Lady Justice King said: “The fact that the comments were intended to be private does not salvage the situation in circumstances where those comments were, unhappily, broadcast across the remote system and were made during the course of the Appellant's evidence.

“We agree with Ms Grief [counsel for the appellant mother] that unfiltered comments as an expression of frustration at a situation (here, further delay in an already delayed case) are different from negative and pejorative language about a party in the case, all the more so when made while that party is in the witness box at the time.”

Lady Justice King said that the level of upset and distress which was undoubtedly caused to the Appellant was not to the point.

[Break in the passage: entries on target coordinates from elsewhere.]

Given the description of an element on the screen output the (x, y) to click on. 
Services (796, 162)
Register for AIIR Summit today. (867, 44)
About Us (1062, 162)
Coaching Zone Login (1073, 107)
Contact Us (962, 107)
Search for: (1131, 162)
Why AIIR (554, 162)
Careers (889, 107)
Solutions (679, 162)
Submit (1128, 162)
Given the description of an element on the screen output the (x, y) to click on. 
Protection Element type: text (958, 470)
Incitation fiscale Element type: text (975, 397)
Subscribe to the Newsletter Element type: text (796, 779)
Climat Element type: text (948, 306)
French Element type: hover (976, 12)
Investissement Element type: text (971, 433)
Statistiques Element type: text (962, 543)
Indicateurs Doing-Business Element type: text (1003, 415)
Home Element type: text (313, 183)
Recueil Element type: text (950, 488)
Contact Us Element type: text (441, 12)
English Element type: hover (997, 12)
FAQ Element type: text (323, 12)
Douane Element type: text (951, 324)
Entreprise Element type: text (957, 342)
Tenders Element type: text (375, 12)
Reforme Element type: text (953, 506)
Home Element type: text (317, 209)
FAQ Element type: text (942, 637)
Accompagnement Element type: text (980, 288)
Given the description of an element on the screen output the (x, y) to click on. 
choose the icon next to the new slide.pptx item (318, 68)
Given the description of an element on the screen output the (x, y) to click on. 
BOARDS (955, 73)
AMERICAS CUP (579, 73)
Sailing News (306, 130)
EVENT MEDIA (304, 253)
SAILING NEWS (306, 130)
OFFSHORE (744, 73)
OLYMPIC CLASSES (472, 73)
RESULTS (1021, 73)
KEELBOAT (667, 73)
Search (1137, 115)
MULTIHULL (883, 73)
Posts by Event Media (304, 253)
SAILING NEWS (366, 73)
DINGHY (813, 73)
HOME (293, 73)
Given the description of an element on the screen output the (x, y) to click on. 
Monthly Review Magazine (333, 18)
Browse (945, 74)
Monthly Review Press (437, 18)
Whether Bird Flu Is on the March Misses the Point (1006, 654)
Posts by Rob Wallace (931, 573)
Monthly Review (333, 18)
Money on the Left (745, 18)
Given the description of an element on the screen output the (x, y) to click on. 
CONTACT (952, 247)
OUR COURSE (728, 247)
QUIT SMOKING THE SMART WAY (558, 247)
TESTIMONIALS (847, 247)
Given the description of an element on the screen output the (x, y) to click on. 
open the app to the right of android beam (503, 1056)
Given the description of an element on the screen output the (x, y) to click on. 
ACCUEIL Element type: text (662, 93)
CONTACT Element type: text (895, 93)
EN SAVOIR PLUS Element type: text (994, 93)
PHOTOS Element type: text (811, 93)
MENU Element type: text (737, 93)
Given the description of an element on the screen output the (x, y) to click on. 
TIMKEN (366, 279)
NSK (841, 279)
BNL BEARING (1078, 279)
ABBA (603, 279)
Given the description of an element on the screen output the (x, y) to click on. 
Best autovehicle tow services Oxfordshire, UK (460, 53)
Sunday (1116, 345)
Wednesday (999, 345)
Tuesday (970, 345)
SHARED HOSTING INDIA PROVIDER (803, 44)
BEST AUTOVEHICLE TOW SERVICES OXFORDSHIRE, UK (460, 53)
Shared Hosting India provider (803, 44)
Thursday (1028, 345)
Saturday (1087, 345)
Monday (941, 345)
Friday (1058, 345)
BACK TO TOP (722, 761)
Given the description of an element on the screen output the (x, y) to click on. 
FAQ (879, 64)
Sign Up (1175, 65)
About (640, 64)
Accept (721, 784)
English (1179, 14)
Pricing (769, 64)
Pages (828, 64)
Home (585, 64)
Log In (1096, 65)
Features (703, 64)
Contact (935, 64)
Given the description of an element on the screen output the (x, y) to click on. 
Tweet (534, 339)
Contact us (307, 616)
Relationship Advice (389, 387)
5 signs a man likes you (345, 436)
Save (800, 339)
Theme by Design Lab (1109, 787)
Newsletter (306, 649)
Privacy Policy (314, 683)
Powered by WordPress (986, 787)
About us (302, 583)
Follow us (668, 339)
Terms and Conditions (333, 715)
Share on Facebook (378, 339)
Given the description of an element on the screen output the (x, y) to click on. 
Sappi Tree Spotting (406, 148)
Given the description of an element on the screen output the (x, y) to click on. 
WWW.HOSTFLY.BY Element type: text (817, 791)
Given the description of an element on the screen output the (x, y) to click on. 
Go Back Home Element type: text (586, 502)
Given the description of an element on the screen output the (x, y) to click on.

“We emphasise that it is necessary only to go back to the objective test: ‘would a fair minded and informed observer, having considered the facts, conclude that there is a real possibility that the judge was biased’. The case could not be more serious. The Appellant is accused of either causing the death of her toddler or of failing to protect him from the man who caused his death. The judge made highly critical remarks about the Appellant's honesty during the course of her evidence, remarks which we believe a person looking in from the outside could not do other than think would colour the judge's view of that witness and demonstrate a real possibility of bias.”

The Court of Appeal judge said: “The judge found it to be a difficult and finely balanced decision but in our judgment here there was, in the words of Ansar, ‘real ground for doubt’ and therefore that doubt should have been resolved in favour of recusal.”

The appeal was therefore allowed and the case remitted to the Family Division, for the Acting President of the Family Division to give directions for the future conduct of the proceedings before a fresh judge of the Division.